In the 21rs, the by pass valve can be accessed by removing the drawer under the ward. On your right side, as soon as you enter the trailer. If you need better access, the panel under the bottom bunk (right side) can also be removed.

Jose


----------



## Swanie (Oct 25, 2004)

Oh, oh. We just winterized by draining the grey/black tanks and running antifreeze through the system. We never opened these "low point drains". Are we in trouble? It's already at storage. I had never heard of these "low point" drains. Help.


----------



## PDX_Doug (Nov 16, 2004)

Swanie,

I know it's a pain, already having your baby tucked away for the winter, but considering where you live, I would definitely drain those low point valves.

Happy Trails,
Doug


----------



## Ghosty (Jan 17, 2005)

Agree with PDX_Doug... sort of ...

I agree that you live in a very cold area and that freezing is a problem... but I would think that the antifreeze you added actual was able to dilute into the entire water system and thus resides in the lowest exposed points also by now....

guess the first time you charge the system in spring you can tell us which one of us are right --


----------



## huntr70 (Jul 8, 2005)

I did the same.....winterized the whole thing and forgot the low point drains.

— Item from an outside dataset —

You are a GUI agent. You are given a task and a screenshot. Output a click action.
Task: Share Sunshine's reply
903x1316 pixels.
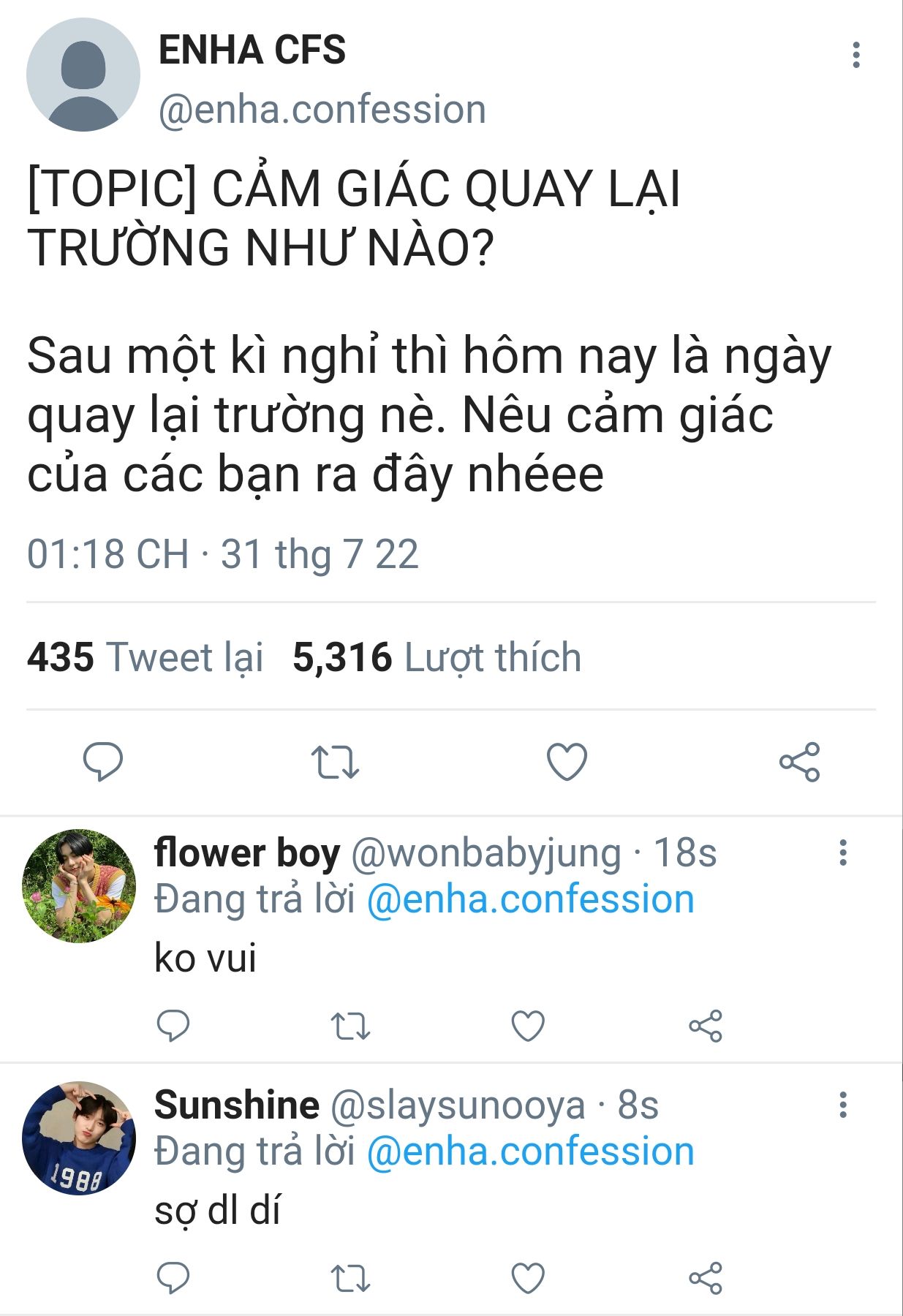coord(706,1278)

I looked under at them and they are both pink, so I would guess that the water got dispersed and are ok.

Steve


----------



## j1mfrog (Jun 6, 2004)

I just pumped the pink stuff in. I went underneath to open the low points knowing how tight those things were last time. I found them pink so decided to let them be. Gets pretty cold around here too so we'll see how smart that was come sping.


----------



## Pastor John (Oct 13, 2005)

So, since we use our camper year-round here in Georgia, could I protect the lines from freezing by opening these low point drains? That is, could I be confident that if I open all the faucets and drain the trailer through the low points that the lines could withstand sub-freezing temperatures without antifreeze? I'm looking for an easy way to protect the plumbing between trips in the winter.

What do y'all think?


----------



## z-family (Oct 2, 2004)




----------



## kjdj (Sep 14, 2004)

Welcome Pastor John!
I'm in Monroe,GA.
We still can get a few 20degree nights in a row some winters.
I winterize mid Nov. De-winterize in March.
If we dewinterize and camp in Feb I'll just set the heat to 50degrees till March.


----------



## Thor (Apr 7, 2004)

kjdj said:


> Welcome Pastor John!
> I'm in Monroe,GA.
> We still can get a few 20degree nights in a row some winters.
> I winterize mid Nov. De-winterize in March.
> ...


Where I live it is 50 below in Feb.









Thor


----------



## HootBob (Apr 26, 2004)

Hey Thor,
Do me a favor keep those temp up there with you
















Don


----------



## Thor (Apr 7, 2004)

Don

I think the cold air front which moves from the north to the south.... It will cross lake Ontatio to pick up some moisture. Now this has to go somewhere. I bet you you can get alot of snow









Ahhh but we have Tim Horton's









Thor


----------